阿寒湖のゲーマーたちを阿鼻叫喚の渦に叩き込んでいるFPS大作『マツモ・インベージョン:緑の侵略者』。本作は、侵略者であるマツモの猛攻から湖底の拠点を防衛するという至極シンプルな設定だが、その難易度は「理不尽」の一言に尽きる。プレイヤーであるマリモは基本的に自力移動が不可能であり、操作入力のほとんどが「光合成効率の調整」と「繊維の引き締め」に割り振られている。にもかかわらず、迫りくるマツモは音速で絡みつき、わずか数秒で養分を吸い尽くしてゲームオーバーとなる。「開始3秒で湖底の藻屑になる」というレビューが相次ぎ、一部の猛者からは「これはゲームではなく、湖底の過酷な現実を体験する修行ソフトだ」との声も上がっている。

本作がこれほどまでに炎上している背景には、開発陣が追求した「超・現実的な生態再現」がある。マリモ界では、マツモとの競合は生存を賭けた死闘そのもの。開発チームは「マリモの無力さと、自然の残酷さをリアルタイムで体感してほしかった」と声明を出している。
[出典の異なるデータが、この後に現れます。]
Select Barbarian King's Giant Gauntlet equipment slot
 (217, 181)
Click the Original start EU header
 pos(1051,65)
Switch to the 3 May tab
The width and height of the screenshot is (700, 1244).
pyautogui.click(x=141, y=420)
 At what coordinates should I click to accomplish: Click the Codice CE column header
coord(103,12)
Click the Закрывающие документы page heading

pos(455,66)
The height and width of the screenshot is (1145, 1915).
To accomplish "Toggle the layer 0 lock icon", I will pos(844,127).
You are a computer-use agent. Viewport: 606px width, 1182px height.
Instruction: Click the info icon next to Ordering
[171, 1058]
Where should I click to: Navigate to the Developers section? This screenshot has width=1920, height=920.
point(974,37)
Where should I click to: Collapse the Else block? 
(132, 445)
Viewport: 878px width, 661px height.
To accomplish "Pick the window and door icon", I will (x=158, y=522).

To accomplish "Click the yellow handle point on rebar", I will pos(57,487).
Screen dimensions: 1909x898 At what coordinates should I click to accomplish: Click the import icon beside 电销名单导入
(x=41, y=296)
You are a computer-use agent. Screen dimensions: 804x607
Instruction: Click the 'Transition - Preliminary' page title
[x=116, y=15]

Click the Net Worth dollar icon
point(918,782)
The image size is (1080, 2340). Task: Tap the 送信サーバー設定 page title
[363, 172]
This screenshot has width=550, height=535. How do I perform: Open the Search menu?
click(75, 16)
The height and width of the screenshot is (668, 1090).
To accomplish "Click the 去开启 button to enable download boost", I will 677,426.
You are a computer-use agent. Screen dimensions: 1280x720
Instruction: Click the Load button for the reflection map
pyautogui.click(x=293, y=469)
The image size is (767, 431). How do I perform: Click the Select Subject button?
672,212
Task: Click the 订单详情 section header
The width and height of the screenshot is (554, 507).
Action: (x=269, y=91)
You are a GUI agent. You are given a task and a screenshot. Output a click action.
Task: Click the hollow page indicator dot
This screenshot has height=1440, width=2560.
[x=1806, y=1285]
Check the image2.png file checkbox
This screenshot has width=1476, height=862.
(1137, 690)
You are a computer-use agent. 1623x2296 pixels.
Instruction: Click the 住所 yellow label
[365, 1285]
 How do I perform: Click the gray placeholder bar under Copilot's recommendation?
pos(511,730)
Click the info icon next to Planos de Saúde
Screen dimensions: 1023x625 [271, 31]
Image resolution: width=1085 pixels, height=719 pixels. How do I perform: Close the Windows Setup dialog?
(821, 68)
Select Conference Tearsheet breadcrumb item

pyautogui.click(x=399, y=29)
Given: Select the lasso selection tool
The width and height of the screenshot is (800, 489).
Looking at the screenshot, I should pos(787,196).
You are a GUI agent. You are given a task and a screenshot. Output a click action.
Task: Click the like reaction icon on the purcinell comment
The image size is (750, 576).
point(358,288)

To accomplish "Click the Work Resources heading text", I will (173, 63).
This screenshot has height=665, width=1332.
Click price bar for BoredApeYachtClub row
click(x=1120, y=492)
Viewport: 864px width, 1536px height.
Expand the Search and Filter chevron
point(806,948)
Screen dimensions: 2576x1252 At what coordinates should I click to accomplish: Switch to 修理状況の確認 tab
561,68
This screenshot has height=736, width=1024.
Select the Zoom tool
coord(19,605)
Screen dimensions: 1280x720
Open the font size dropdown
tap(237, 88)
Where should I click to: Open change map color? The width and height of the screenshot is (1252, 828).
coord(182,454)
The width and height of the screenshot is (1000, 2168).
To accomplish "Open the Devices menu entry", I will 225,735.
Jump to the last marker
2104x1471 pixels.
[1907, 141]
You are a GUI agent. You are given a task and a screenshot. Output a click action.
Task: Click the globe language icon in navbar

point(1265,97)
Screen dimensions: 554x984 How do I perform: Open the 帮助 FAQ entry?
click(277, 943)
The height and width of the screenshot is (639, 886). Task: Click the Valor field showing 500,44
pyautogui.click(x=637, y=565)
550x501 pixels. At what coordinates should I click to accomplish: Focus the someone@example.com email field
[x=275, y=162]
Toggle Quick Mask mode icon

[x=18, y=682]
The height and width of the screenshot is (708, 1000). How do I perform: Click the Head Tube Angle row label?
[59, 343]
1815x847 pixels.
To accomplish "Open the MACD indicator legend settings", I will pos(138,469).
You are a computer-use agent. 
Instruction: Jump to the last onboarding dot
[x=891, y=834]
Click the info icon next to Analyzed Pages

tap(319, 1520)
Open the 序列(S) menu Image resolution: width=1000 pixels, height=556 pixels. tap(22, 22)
しかし、プレイヤーが求めていたのは爽快なアクションであって、絶望的な敗北の積み重ねではない。特に、敵の出現地点がランダムかつ、マリモの視界を物理的に遮断するように配置される仕様は、多くのプレイヤーのコントローラー(という名の枝や石)を破壊させた。発売から一週間、攻略掲示板は「マツモの焼き払い方」ではなく「いかに苦しまずに光合成を終えるか」という悲壮なスレッドで埋め尽くされている。

世間の反応は真っ二つに分かれている。「もはや芸術的なまでのクソゲー」「この絶望感こそがマリモとしての本懐」と皮肉混じりに称賛する層がいる一方で、大多数のプレイヤーは「返金対応を求める」「開発者は一度マツモになってみろ」と激怒。SNS上では、マツモに絡みつかれて終了した瞬間のスクリーンショットが『本日の屈辱』として毎日投稿され、妙な盛り上がりを見せている。もはやゲームとしての体裁を保っているか疑わしいレベルだが、この「理不尽に耐える」という謎の体験が、逆説的に中毒性を生んでいるのもまた事実である。マリモ界のゲーマーたちは、今日もまた、沈みゆく我が身を操作しながら、光のない暗い湖底でコントローラーを握りしめている。